#### TEXT BLOCK


  1. [​IMG]

    Walk through any of Say Tasmani's various small, peaceful villages, each surrounded by rice paddies as far as the eye can see, and you could be forgiven for making the mistaken assumption that it is a land of tiresome peace without any worries or cares... indeed, two of its three nations like nothing more than to go for eachother's throats whenever they believe that the third might not be looking.
     
    Last edited: Nov 19, 2011
  2. The Countries of Say Tasmani:

    Takshari-

    Ruled by the Telis family, Takshari is the eastern kingdom of Say Tasmani. It is smaller than its counterpart in the west, Talan, but has richer deposits of minerals and more fertile farmland. Some say the farmland is only so fertile because the Taksharis bury their dead beneath it, but that is neither here nor there.

    The current monarch is Queen Telesi, a woman much loved by her male subjects and treated with a mixture of contempt, envy, and idolism by her female ones. Over the course of her reign, apart from stealing many of her subject’s husbands, she has embarked on a huge defensive-building programme, springing up watchtowers and walls around coastlines and settlements. The programme caused quite the stir to the west in Talan, who claimed the programme had sewn seeds of distrust. The wisemen of Say Taru never got around to making clear what they thought of it, as by the time they had written a draft basis of their thoughts on the issue, the walls and watchtowers had already been standing for fifteen years.

########

Copy everything in the passage about Say Tasmani from "Walk through any" down to "not be looking.", substituting "wheat fields" for "rice paddies". The rows are separate material with no tie to the passage about Say Tasmani.

#### DATA EXCERPTS

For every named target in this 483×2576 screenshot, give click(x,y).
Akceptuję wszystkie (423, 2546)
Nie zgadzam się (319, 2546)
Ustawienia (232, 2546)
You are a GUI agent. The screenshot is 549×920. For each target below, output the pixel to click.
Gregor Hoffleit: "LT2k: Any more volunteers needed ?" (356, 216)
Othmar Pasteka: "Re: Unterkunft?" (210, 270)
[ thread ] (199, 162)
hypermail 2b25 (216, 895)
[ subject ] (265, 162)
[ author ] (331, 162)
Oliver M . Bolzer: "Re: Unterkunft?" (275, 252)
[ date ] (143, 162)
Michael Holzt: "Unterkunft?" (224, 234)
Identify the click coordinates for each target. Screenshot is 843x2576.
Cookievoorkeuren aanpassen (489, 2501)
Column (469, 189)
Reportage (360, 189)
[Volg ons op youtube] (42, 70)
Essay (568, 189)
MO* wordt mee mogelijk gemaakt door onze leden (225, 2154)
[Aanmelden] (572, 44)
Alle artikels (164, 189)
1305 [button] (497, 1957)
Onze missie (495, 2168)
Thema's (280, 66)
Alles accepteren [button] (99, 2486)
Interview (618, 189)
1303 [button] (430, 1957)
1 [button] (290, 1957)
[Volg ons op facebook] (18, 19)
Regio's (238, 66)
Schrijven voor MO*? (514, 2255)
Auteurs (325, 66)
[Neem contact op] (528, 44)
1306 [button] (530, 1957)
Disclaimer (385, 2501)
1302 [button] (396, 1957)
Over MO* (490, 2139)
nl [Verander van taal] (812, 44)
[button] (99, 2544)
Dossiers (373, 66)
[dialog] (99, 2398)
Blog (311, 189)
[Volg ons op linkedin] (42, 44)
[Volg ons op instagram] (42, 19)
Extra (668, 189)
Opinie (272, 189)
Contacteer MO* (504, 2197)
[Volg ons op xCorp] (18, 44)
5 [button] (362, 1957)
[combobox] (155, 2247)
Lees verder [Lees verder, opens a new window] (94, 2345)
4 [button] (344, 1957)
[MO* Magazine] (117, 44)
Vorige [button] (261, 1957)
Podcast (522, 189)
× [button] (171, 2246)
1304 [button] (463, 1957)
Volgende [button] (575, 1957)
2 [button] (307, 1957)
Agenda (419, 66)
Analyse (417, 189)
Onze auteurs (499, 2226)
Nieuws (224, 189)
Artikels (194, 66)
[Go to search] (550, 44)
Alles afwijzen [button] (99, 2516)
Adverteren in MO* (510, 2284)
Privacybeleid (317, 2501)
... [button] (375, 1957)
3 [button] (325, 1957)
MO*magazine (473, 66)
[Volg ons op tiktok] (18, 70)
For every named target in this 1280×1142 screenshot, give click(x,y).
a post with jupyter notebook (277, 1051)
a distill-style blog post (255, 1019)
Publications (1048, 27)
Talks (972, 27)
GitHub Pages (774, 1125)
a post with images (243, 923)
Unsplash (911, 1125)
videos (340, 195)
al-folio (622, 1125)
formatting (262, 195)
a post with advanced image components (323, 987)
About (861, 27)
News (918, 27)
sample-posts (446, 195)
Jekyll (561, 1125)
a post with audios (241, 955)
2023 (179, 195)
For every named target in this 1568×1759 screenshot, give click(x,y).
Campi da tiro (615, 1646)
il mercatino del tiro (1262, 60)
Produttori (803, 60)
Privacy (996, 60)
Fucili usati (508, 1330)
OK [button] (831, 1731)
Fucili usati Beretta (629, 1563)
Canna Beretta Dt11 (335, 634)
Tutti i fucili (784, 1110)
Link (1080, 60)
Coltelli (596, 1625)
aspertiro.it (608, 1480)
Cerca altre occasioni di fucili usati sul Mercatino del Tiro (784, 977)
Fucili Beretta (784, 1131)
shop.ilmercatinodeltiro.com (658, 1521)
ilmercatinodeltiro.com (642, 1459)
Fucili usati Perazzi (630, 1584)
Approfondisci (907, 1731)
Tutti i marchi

########

> _FINAL ANSWER_
Walk through any of Say Tasmani's various small, peaceful villages, each surrounded by wheat fields as far as the eye can see, and you could be forgiven for making the mistaken assumption that it is a land of tiresome peace without any worries or cares... indeed, two of its three nations like nothing more than to go for eachother's throats whenever they believe that the third might not be looking.